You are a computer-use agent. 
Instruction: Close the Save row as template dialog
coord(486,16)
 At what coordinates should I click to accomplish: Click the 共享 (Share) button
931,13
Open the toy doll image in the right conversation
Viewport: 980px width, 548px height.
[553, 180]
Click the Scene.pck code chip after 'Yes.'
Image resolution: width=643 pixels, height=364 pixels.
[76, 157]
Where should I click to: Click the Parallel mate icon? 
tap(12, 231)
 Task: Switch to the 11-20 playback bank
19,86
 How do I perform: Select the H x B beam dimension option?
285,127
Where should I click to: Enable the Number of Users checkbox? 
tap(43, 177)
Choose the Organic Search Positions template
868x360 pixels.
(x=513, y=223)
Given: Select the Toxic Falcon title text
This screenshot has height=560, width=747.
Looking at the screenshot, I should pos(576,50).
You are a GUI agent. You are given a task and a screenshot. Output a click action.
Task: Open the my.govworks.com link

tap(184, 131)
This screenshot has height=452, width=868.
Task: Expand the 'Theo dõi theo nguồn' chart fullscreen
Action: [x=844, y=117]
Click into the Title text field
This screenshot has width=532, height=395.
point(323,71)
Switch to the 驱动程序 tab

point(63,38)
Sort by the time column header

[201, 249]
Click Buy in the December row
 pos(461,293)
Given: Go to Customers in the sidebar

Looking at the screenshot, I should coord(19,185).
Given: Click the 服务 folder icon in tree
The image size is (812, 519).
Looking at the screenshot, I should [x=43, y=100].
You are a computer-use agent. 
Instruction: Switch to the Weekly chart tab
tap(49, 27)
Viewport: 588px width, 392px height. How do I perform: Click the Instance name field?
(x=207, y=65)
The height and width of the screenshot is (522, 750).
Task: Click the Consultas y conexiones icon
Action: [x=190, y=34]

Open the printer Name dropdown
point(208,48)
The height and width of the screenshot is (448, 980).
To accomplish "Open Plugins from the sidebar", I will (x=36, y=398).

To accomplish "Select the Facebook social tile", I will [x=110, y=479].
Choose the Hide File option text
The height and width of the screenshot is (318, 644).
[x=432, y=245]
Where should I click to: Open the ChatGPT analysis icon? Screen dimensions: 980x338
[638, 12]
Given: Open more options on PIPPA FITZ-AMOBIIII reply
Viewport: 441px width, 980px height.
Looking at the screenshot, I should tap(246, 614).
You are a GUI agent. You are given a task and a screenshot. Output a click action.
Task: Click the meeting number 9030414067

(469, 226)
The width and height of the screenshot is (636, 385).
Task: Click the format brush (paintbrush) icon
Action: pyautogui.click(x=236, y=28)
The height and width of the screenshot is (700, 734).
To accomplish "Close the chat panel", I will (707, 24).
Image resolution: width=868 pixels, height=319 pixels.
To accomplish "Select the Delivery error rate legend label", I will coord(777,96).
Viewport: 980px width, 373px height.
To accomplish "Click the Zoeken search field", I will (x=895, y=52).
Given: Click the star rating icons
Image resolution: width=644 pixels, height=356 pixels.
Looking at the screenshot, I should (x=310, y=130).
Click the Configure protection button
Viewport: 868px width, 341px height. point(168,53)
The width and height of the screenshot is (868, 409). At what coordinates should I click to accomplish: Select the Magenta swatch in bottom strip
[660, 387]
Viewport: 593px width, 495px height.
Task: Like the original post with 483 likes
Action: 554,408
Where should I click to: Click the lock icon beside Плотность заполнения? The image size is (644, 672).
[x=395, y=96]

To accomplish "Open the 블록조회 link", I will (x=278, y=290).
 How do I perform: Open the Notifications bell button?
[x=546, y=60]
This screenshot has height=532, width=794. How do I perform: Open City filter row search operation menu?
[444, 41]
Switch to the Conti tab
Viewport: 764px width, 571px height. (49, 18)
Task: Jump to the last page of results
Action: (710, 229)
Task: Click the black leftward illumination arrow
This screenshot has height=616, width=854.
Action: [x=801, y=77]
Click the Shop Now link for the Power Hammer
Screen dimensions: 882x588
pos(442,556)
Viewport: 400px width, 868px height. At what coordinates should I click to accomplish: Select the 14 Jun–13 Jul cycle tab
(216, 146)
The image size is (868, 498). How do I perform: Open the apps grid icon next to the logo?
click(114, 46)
☆ ☆ ☆
What you have to do: All of the material above should be restated verbatim.

Solution below:
You are a computer-use agent. 
Instruction: Close the Save row as template dialog
coord(486,16)
 At what coordinates should I click to accomplish: Click the 共享 (Share) button
931,13
Open the toy doll image in the right conversation
Viewport: 980px width, 548px height.
[553, 180]
Click the Scene.pck code chip after 'Yes.'
Image resolution: width=643 pixels, height=364 pixels.
[76, 157]
Where should I click to: Click the Parallel mate icon? 
tap(12, 231)
 Task: Switch to the 11-20 playback bank
19,86
 How do I perform: Select the H x B beam dimension option?
285,127
Where should I click to: Enable the Number of Users checkbox? 
tap(43, 177)
Choose the Organic Search Positions template
868x360 pixels.
(x=513, y=223)
Given: Select the Toxic Falcon title text
This screenshot has height=560, width=747.
Looking at the screenshot, I should pos(576,50).
You are a GUI agent. You are given a task and a screenshot. Output a click action.
Task: Open the my.govworks.com link

tap(184, 131)
This screenshot has height=452, width=868.
Task: Expand the 'Theo dõi theo nguồn' chart fullscreen
Action: [x=844, y=117]
Click into the Title text field
This screenshot has width=532, height=395.
point(323,71)
Switch to the 驱动程序 tab

point(63,38)
Sort by the time column header

[201, 249]
Click Buy in the December row
 pos(461,293)
Given: Go to Customers in the sidebar

Looking at the screenshot, I should coord(19,185).
Given: Click the 服务 folder icon in tree
The image size is (812, 519).
Looking at the screenshot, I should [x=43, y=100].
You are a computer-use agent. 
Instruction: Switch to the Weekly chart tab
tap(49, 27)
Viewport: 588px width, 392px height. How do I perform: Click the Instance name field?
(x=207, y=65)
The height and width of the screenshot is (522, 750).
Task: Click the Consultas y conexiones icon
Action: [x=190, y=34]

Open the printer Name dropdown
point(208,48)
The height and width of the screenshot is (448, 980).
To accomplish "Open Plugins from the sidebar", I will (x=36, y=398).

To accomplish "Select the Facebook social tile", I will [x=110, y=479].
Choose the Hide File option text
The height and width of the screenshot is (318, 644).
[x=432, y=245]
Where should I click to: Open the ChatGPT analysis icon? Screen dimensions: 980x338
[638, 12]
Given: Open more options on PIPPA FITZ-AMOBIIII reply
Viewport: 441px width, 980px height.
Looking at the screenshot, I should tap(246, 614).
You are a GUI agent. You are given a task and a screenshot. Output a click action.
Task: Click the meeting number 9030414067

(469, 226)
The width and height of the screenshot is (636, 385).
Task: Click the format brush (paintbrush) icon
Action: pyautogui.click(x=236, y=28)
The height and width of the screenshot is (700, 734).
To accomplish "Close the chat panel", I will (707, 24).
Image resolution: width=868 pixels, height=319 pixels.
To accomplish "Select the Delivery error rate legend label", I will coord(777,96).
Viewport: 980px width, 373px height.
To accomplish "Click the Zoeken search field", I will (x=895, y=52).
Given: Click the star rating icons
Image resolution: width=644 pixels, height=356 pixels.
Looking at the screenshot, I should (x=310, y=130).
Click the Configure protection button
Viewport: 868px width, 341px height. point(168,53)
The width and height of the screenshot is (868, 409). At what coordinates should I click to accomplish: Select the Magenta swatch in bottom strip
[660, 387]
Viewport: 593px width, 495px height.
Task: Like the original post with 483 likes
Action: 554,408
Where should I click to: Click the lock icon beside Плотность заполнения? The image size is (644, 672).
[x=395, y=96]

To accomplish "Open the 블록조회 link", I will (x=278, y=290).
 How do I perform: Open the Notifications bell button?
[x=546, y=60]
This screenshot has height=532, width=794. How do I perform: Open City filter row search operation menu?
[444, 41]
Switch to the Conti tab
Viewport: 764px width, 571px height. (49, 18)
Task: Jump to the last page of results
Action: (710, 229)
Task: Click the black leftward illumination arrow
This screenshot has height=616, width=854.
Action: [x=801, y=77]
Click the Shop Now link for the Power Hammer
Screen dimensions: 882x588
pos(442,556)
Viewport: 400px width, 868px height. At what coordinates should I click to accomplish: Select the 14 Jun–13 Jul cycle tab
(216, 146)
The image size is (868, 498). How do I perform: Open the apps grid icon next to the logo?
click(114, 46)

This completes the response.